> Selected passage:

NEW YORK (AP) — The leader of a sex-focused women’s wellness company that promoted “orgasmic meditation” was sentenced Monday to nine years in federal prison for a scheme that a judge said exploited vulnerable women and coerced them into performing sex acts with the company's clients and investors.
Nicole Daedone, co-founder of OneTaste Inc., was also ordered to forfeit $12 million, and seven victims were awarded roughly $890,000 in restitution, federal prosecutors said.
“Coercion disguised as wellness or empowerment is still exploitation and it is a crime that causes harm to vulnerable victims,” Joseph Nocella, U.S. Attorney for the Eastern District of New York said in a statement.
Daedone declined to speak in federal court in Brooklyn on Monday, but one victim told the judge that she had believed in Daedone's “so-called feminist mission” only to be “left with significant financial damages and emotional harm,” the Daily News reports.
“In reality, I fell into Nicole’s trap,” the woman said, according to the newspaper. “I was the perfect target.”
U.S. District Court Judge Diane Gujarati, in handing down her sentence, said Daedone didn't appear remorseful as more than two dozen supporters turned out for the packed hearing.
“What she was doing wasn’t about enlightenment or operating in a different dimension,” the judge said, according to The New York Times. “It was criminal.”
Prosecutors had sought a 20-year prison term for Daedone, arguing in presentencing court filings that her scheme left “scores of victims financially, emotionally and psychologically scarred.”
“Daedone and her co-conspirators exercised control through economic pressure, psychological manipulation, physical exhaustion and emotional degradation, leaving behind a trail of financial ruin and lasting trauma,” prosecutors wrote.
Her lawyers argued that imposing a lengthy imprisonment would be “bonkers” as they sought a term of around two years for Daedone.
They noted that the 58-year-old New York resident had no prior criminal record and that more than 200 people had submitted letters to the court “attesting to her character, her generosity, and her positive influence.”
“She has lived an uncommon and impactful life, and she is deeply respected by people from all walks of life, including many entirely unconnected to OneTaste,” the defense lawyers wrote in their sentencing memo.
Among those who penned letters of support was Van Jones, a CNN correspondent and former adviser to President Barack Obama. He described Daedone as “a woman of uncommon wisdom, grace and moral courage” who has “dedicated her life to helping others find healing, empowerment and a deeper sense of human connection.”
Actor Richard Schiff, of the television series “The West Wing,” wrote that Daedone was deserving of the court's leniency because she has “spent her life trying to bring compassion, awareness, and honesty to a part of human experience that is often shamed or misunderstood.”
Daedone's lawyers said after the sentencing that they're focused on appealing her conviction and that she's been teaching meditation to other inmates at the federal detention center in Brooklyn since her conviction last June on a charge of forced labor conspiracy.
Prominent attorney Alan Dershowitz has said he'll also seek a pardon from President Donald Trump for Daedone and Rachel Cherwitz, the company’s former sales director.

> Data segment:
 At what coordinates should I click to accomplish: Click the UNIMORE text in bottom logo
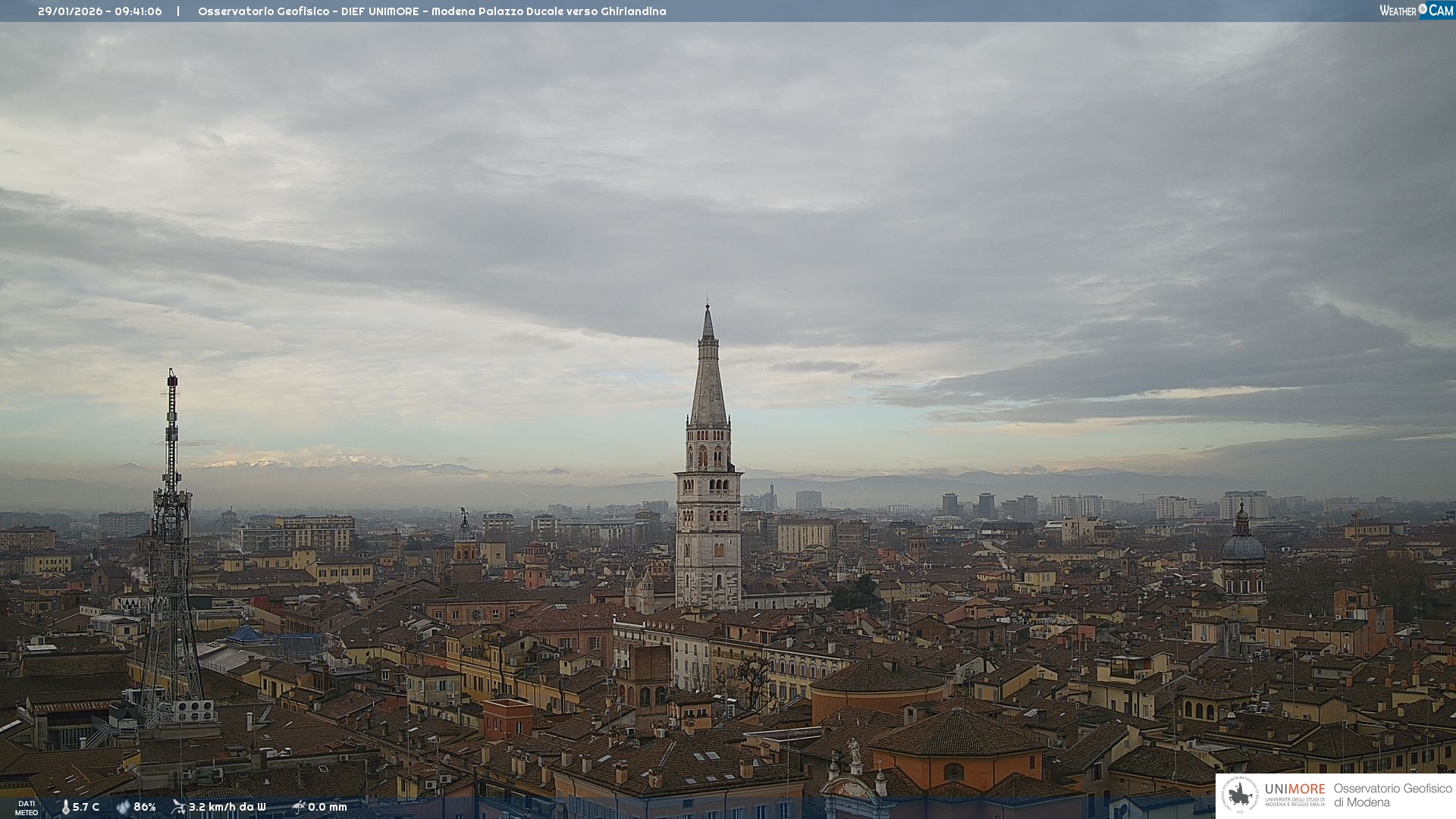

> Goals:
- A) Using the OneTaste sentencing article, say whether each statement below agrees with it. Answer yes or no for each, and quote the exact words from the article that decide it.
(i) Prosecutors asked for a 20-year prison term.
(ii) Daedone spoke to the judge in court on the day of sentencing.
(iii) Daedone's lawyers asked for a term of about five years.
- B) Quote the OneTaste sentencing article word for word, covering the stretch from "U.S. District Court" through "years for Daedone.".
- C) Extend the OneTaste sentencing article by picking up after its final sentence.

> Responses in order:
- A)
(i) Yes: "Prosecutors had sought a 20-year prison term for Daedone"
(ii) No: "Daedone declined to speak in federal court in Brooklyn on Monday"
(iii) No: "they sought a term of around two years for Daedone"

- B)
U.S. District Court Judge Diane Gujarati, in handing down her sentence, said Daedone didn't appear remorseful as more than two dozen supporters turned out for the packed hearing.
“What she was doing wasn’t about enlightenment or operating in a different dimension,” the judge said, according to The New York Times. “It was criminal.”
Prosecutors had sought a 20-year prison term for Daedone, arguing in presentencing court filings that her scheme left “scores of victims financially, emotionally and psychologically scarred.”
“Daedone and her co-conspirators exercised control through economic pressure, psychological manipulation, physical exhaustion and emotional degradation, leaving behind a trail of financial ruin and lasting trauma,” prosecutors wrote.
Her lawyers argued that imposing a lengthy imprisonment would be “bonkers” as they sought a term of around two years for Daedone.

- C)
Cherwitz was sentenced to six and a half years on Monday for her role in the scheme. Her lawyers didn't immediately respond to an email seeking comment.
During the roughly one-month trial, prosecutors said the two women ran a yearslong scheme that groomed adherents — many of them victims of sexual trauma — to do their bidding.
They said Daedone and Cherwitz, 45, used economic, sexual and psychological abuse, intimidation and indoctrination to force OneTaste members into sexual acts they found uncomfortable or repulsive, such as having sex with prospective investors or clients.
The two told followers the questionable acts were necessary in order to obtain “freedom” and “enlightenment,” and to demonstrate their commitment to the company’s principles.
One of Daedone’s lawyers, meanwhile, cast her as a “ceiling-shattering feminist entrepreneur” who created a unique business centered on women’s sexuality and empowerment.
Daedone co-founded OneTaste in San Francisco in 2004 as a sort of self-help commune that viewed female orgasms as key to sexual and psychological wellness and interpersonal connection.
A centerpiece was “orgasmic meditation,” or “OM,” which was carried out by men manually stimulating women in a group setting.
The company enjoyed glowing media coverage in the 2010s as a cutting-edge enterprise that prioritized women’s sexual pleasure, and quickly opened outposts from Los Angeles to London.
Daedone sold her stake in the company in 2017 for $12 million — a year before OneTaste’s marketing and labor practices came under scrutiny.
The company’s current owners maintain its work has been misconstrued and that the charges against its former executives were unjustified.
FILE - Nicole Daedone, center, founder and former CEO of OneTaste, departs Brooklyn federal court on Tuesday, June 13, 2023 in New York. (AP Photo/Jeenah Moon, File)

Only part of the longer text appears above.